Write out every line of the data below word for word, leaving out the pictures.
···
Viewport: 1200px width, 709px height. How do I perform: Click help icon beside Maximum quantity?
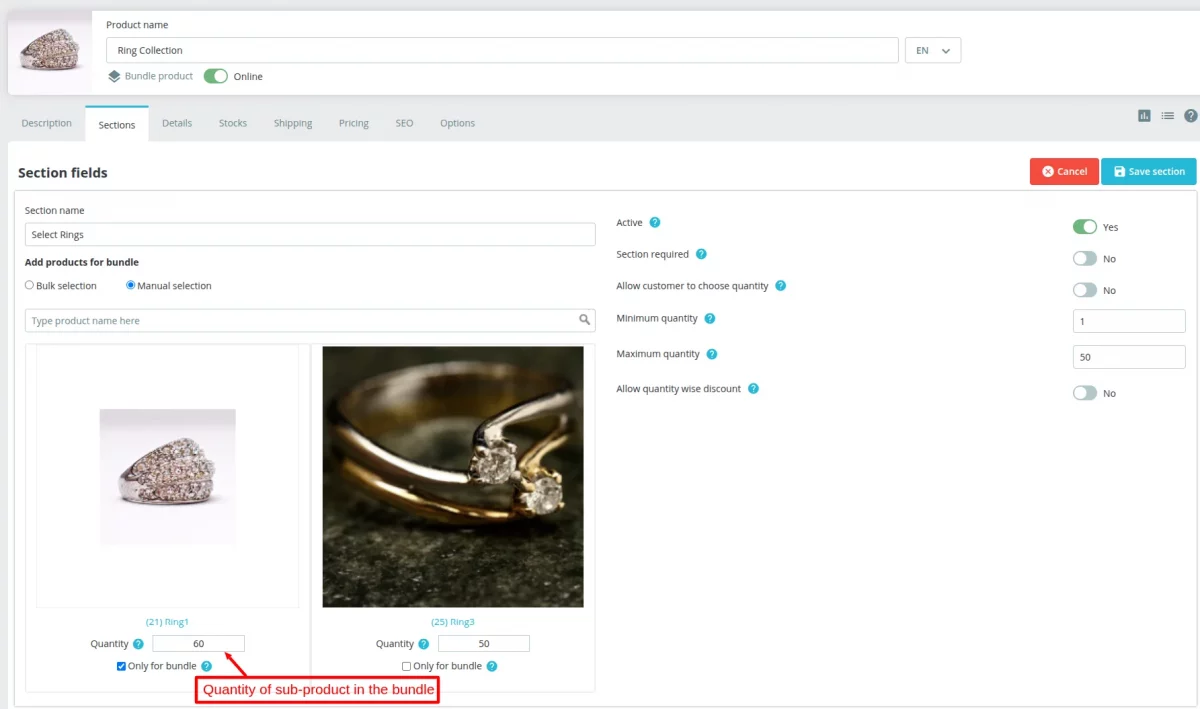(x=712, y=354)
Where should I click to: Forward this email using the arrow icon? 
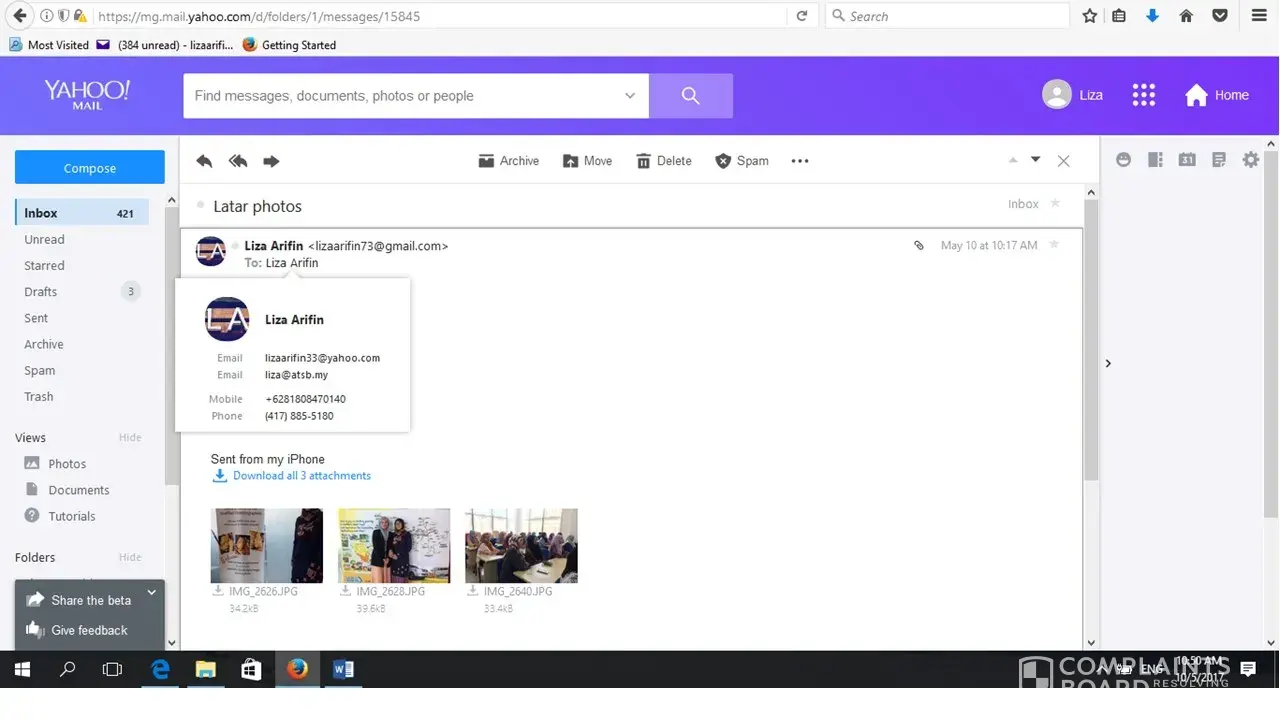click(x=271, y=161)
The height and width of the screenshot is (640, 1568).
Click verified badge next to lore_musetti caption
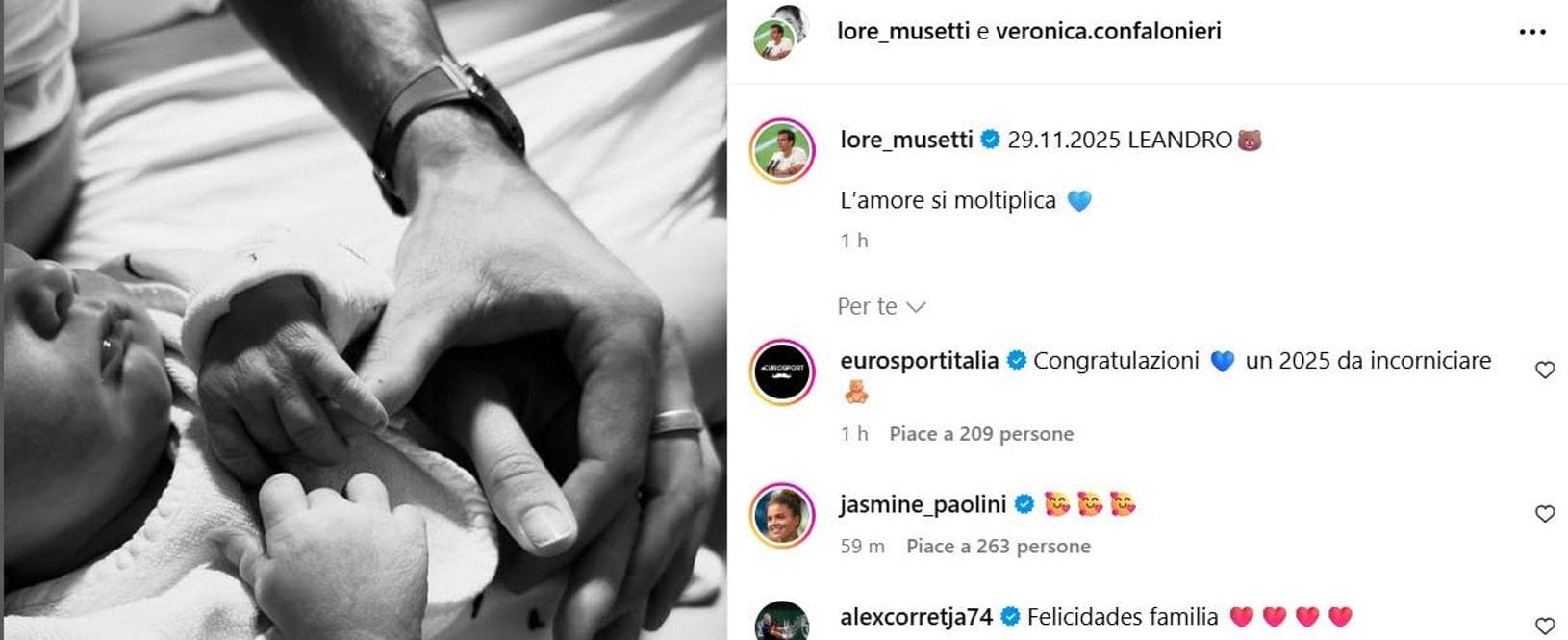pyautogui.click(x=990, y=141)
···
• _Reply_
Viewport: 1200px width, 709px height. How do I perform: Click help icon beside Maximum quantity?
(x=712, y=354)
Where should I click to: Forward this email using the arrow icon? 
click(x=271, y=161)
The height and width of the screenshot is (640, 1568).
Click verified badge next to lore_musetti caption
pyautogui.click(x=990, y=141)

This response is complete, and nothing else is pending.